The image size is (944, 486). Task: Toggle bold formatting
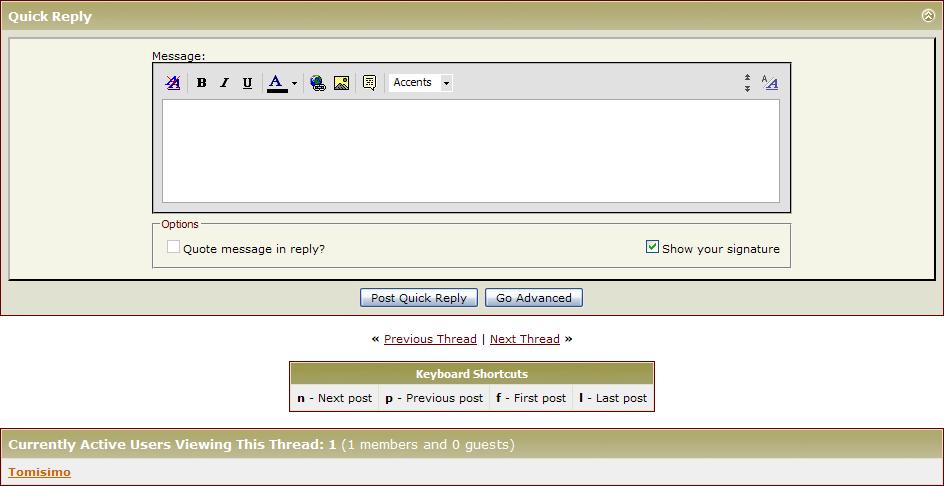pos(201,83)

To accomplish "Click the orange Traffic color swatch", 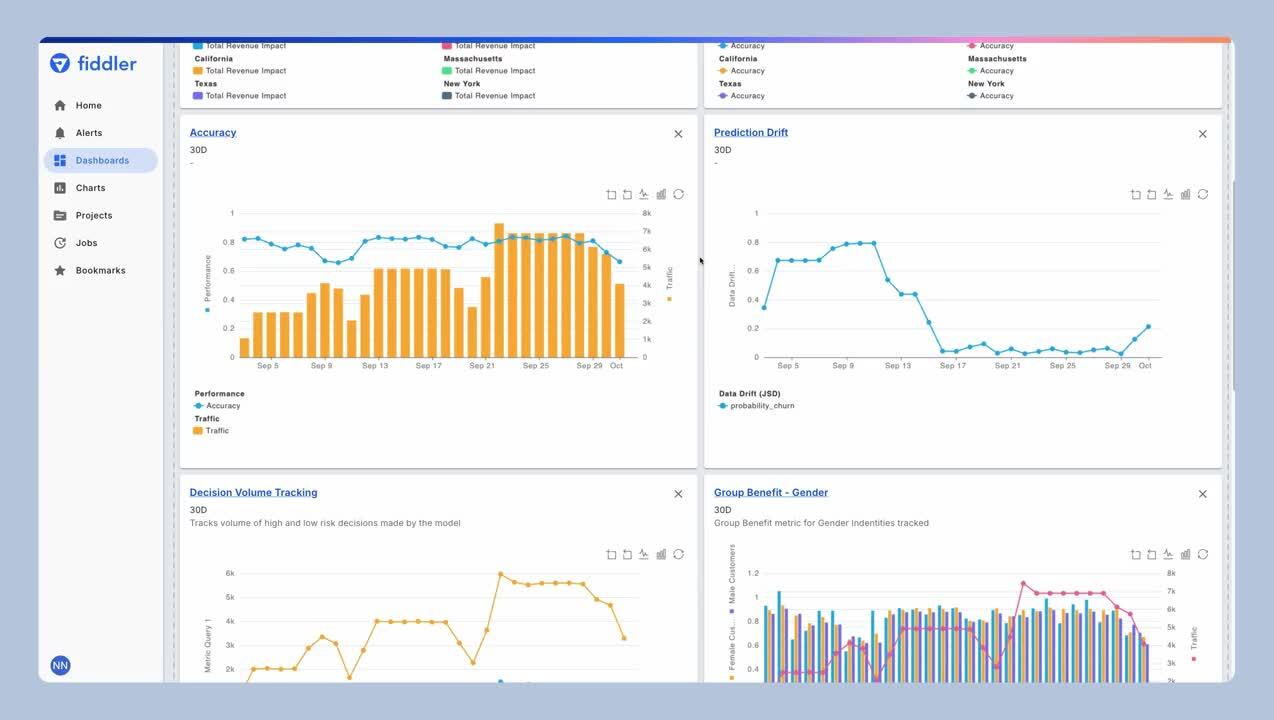I will (x=197, y=430).
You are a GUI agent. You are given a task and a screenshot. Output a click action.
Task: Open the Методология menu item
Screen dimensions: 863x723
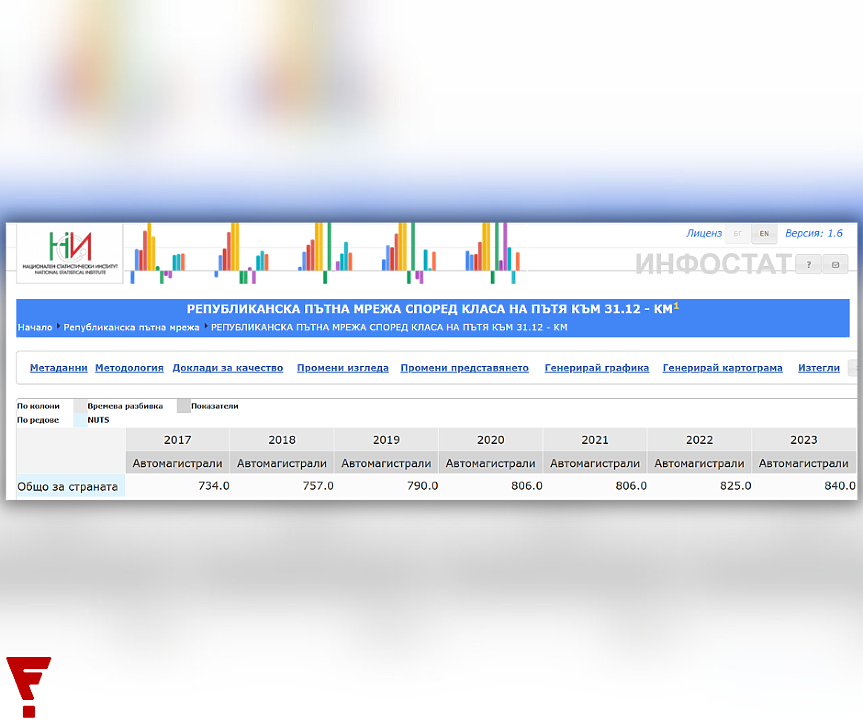(129, 368)
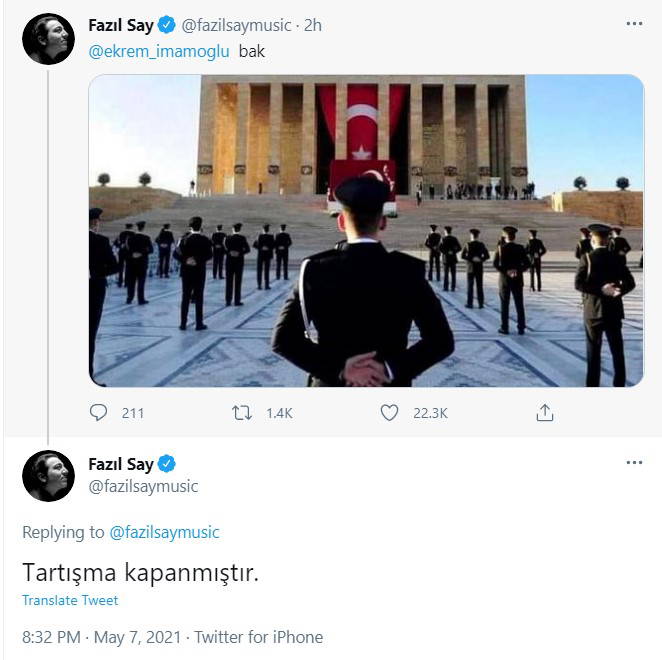Screen dimensions: 662x660
Task: Open the @ekrem_imamoglu mention link
Action: pyautogui.click(x=160, y=51)
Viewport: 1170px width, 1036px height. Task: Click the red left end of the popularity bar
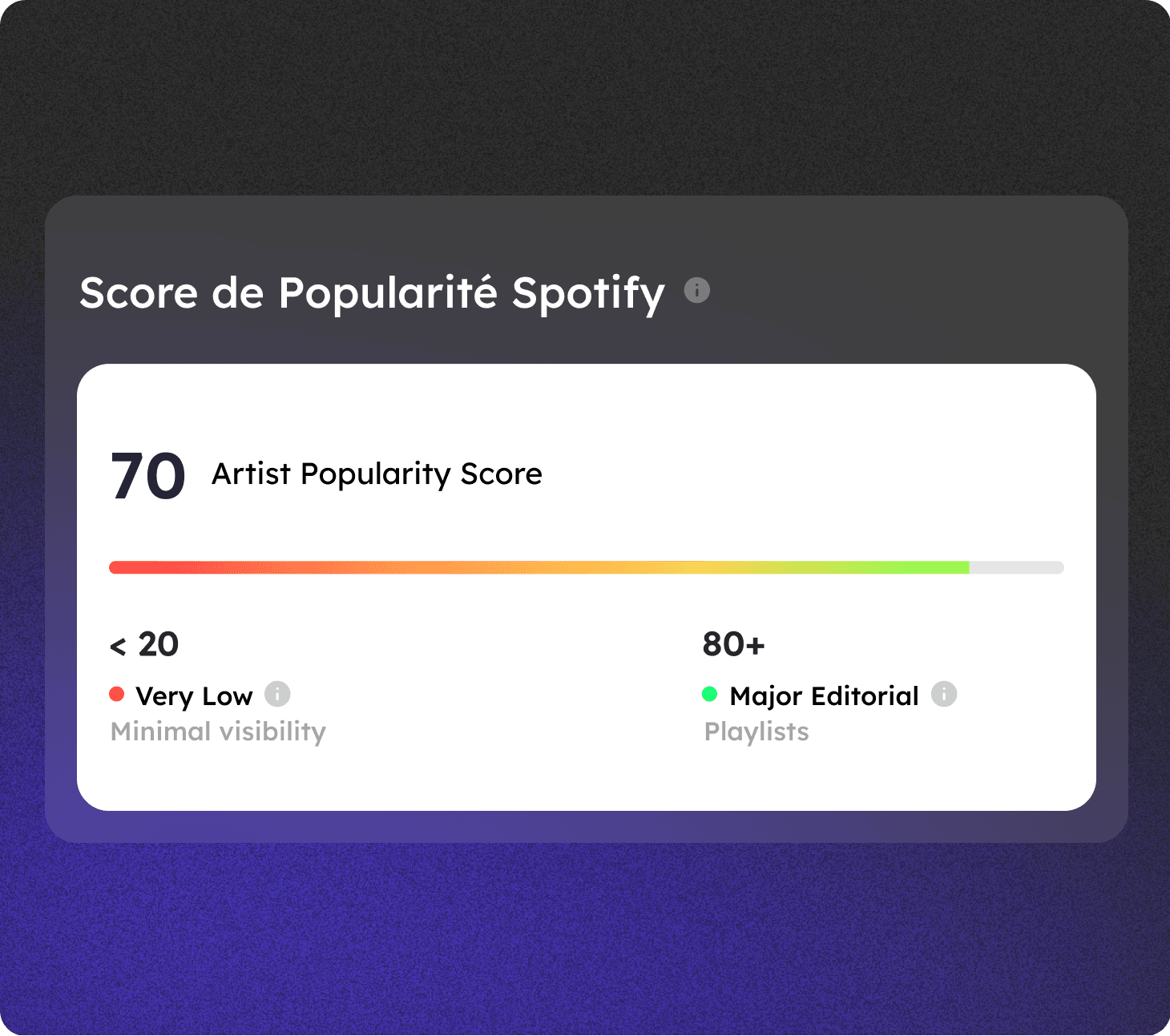pos(128,567)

^^^^^^^^

Copy exactly the lines from the line containing "Screen dimensions: 863x723" through the last line of the records, both included, and omit every picture.

→ Your solution:
Screen dimensions: 863x723
(129, 368)
Screen dimensions: 662x660
Task: Open the @ekrem_imamoglu mention link
Action: pyautogui.click(x=160, y=51)
Viewport: 1170px width, 1036px height. Task: Click the red left end of the popularity bar
pos(128,567)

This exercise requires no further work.